Nuestra Señora nos ofrece un extraordinario ejemplo de amor fervoroso y desapegado. Ella, consumida por la caridad, se preocupaba por el estado del mundo, por las almas que se perdían y deseaba cooperar en la conversión de la humanidad. Al considerarse nada, María ardía de celo y, por esta razón, fue visitada por el Arcángel San Gabriel, que le trajo el premio de su ferviente amor: la Encarnación de la Segunda Persona de la Santísima Trinidad en su seno.

 

Según comenta el profesor Plinio Corrêa de Oliveira, “la principal alegría de Nuestro Señor durante su vida terrena era una lámpara encendida en la casa de Nazaret: el Corazón Sapiencial e Inmaculado de María, cuyo amor excede al de todos los hombres que hubo, que hay y que habrá hasta el fin del mundo”. 11 Pidamos a la Santísima Virgen que se digne transmitirnos una centella de la ardiente caridad de su Corazón, a fin de que su Divino Hijo nos utilice como instrumentos fieles en la propagación de ese fuego purificador por toda la faz de la Tierra.

 


 

1) A ese respecto, dice Garrigou-Lagrange: “Santo Tomás (C. Gentes, IV, c.90, IIIa; Suppl., q.70, a.3) y sus mejores comentadores admiten que el fuego del infierno recibe de Dios la virtud de atormentar a los renegados” (GARRIGOU-LAGRANGE, OP, Réginald.
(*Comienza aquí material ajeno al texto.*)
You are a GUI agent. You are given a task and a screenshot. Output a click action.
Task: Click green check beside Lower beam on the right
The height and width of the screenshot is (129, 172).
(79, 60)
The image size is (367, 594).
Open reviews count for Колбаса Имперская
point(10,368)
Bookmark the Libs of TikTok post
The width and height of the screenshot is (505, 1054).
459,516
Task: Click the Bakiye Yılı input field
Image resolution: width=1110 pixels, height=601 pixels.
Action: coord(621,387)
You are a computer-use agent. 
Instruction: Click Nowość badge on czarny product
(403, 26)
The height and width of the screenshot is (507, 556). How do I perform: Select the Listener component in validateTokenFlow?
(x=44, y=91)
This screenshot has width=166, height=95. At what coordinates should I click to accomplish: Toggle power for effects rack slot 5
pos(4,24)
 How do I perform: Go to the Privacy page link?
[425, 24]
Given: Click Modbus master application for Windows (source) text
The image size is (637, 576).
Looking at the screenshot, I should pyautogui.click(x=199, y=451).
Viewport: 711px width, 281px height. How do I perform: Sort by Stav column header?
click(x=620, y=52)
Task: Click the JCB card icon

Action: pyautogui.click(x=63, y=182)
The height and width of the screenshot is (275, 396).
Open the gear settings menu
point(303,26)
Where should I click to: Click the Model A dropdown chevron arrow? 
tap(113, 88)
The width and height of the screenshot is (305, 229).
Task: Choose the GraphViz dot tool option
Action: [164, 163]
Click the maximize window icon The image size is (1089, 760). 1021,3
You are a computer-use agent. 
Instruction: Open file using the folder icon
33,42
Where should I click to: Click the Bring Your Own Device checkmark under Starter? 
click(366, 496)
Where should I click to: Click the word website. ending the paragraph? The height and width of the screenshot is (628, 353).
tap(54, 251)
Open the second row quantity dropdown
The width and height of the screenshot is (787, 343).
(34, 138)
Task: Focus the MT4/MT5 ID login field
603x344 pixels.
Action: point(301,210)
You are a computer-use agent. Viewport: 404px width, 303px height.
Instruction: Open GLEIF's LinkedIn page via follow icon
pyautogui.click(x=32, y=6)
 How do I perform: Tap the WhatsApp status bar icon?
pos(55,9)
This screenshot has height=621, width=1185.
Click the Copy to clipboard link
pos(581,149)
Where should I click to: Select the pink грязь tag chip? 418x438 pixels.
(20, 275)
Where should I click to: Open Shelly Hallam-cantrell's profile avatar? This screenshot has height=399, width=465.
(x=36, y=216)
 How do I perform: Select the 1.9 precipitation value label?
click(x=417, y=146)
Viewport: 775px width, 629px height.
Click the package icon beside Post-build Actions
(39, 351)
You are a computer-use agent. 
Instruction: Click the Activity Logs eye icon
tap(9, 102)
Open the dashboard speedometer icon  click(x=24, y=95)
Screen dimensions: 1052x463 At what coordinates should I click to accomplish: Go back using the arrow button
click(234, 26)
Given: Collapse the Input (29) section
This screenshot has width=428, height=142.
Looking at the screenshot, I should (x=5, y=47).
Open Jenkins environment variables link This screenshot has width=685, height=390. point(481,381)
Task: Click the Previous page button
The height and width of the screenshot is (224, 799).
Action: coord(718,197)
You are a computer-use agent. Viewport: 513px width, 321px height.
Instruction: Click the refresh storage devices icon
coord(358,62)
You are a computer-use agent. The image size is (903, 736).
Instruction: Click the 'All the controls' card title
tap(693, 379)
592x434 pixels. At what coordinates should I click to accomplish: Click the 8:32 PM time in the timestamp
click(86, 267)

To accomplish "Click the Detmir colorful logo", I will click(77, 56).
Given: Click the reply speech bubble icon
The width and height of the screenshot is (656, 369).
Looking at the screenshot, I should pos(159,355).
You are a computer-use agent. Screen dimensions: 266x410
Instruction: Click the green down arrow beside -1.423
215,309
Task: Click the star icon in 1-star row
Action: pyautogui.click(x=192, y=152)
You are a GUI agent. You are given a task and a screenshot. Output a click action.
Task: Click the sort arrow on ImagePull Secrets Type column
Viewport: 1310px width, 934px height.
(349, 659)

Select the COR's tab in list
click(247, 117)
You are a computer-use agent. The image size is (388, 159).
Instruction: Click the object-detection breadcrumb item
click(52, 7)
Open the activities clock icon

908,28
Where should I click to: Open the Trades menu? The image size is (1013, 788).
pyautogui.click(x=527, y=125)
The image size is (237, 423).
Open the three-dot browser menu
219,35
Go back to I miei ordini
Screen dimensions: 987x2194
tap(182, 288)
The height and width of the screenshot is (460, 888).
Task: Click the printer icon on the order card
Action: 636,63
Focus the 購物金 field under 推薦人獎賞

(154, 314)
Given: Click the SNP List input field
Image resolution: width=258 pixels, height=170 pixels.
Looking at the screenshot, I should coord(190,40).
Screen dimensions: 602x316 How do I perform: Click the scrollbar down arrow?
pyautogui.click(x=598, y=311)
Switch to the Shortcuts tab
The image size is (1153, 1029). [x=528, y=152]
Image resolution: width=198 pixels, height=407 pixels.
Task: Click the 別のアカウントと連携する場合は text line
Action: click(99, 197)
O homem e a eternidade. Lisboa: Aster, 1959, p.153). Ver también SANTO TOMÁS DE AQUINO. Suma Teológica. Suppl., q.97, a.5, ad 3; a.6, ad 2.

2) GOMÁ Y TOMÁS, Isidro. El Evangelio explicado. Años primero y segundo de la vida pública de Jesús. Barcelona: Acervo, 1967, v.II, p.195.

3) Cf. SANTO TOMÁS DE AQUINO, op. cit., III, q.39, a.1.

4) MALDONADO, SJ, Juan de. Comentarios a los Cuatro Evangelios. Evangelio de San Marcos y San Lucas. Madrid: BAC, 1956, v.II, p.609.

5) FILLION, Louis-Claude. Vida de Nuestro Señor Jesucristo. Madrid: Rialp, 2000, v.II, p.385.

6) SAN AMBROSIO. Tratado sobre el Evangelio de San Lucas. L.VII, n.133. In: Obras. Madrid: BAC, 1966, v.I, p.413.

7) TUYA, OP, Manuel de. Biblia comentada. Evangelios. Madrid: BAC, 1964, v.V, p.855.

8) Cf. SAN AGUSTÍN. De Civitate Dei. L.XIX, c.13, n.1. In: Obras. Madrid: BAC, 1958, v.XVI-XVII, p.1398.

9) CANTALAMESSA, OFMCap, Raniero. Echad las redes. Reflexiones sobre los Evangelios. Ciclo C. Valencia: Edicep, 2003, p.279.

10) SAN AMBROSIO, op. cit., L.VII, n.136, p.415.

11) CORRÊA DE OLIVEIRA, Plinio. Conferencia. São Paulo, 7 abr. 1984.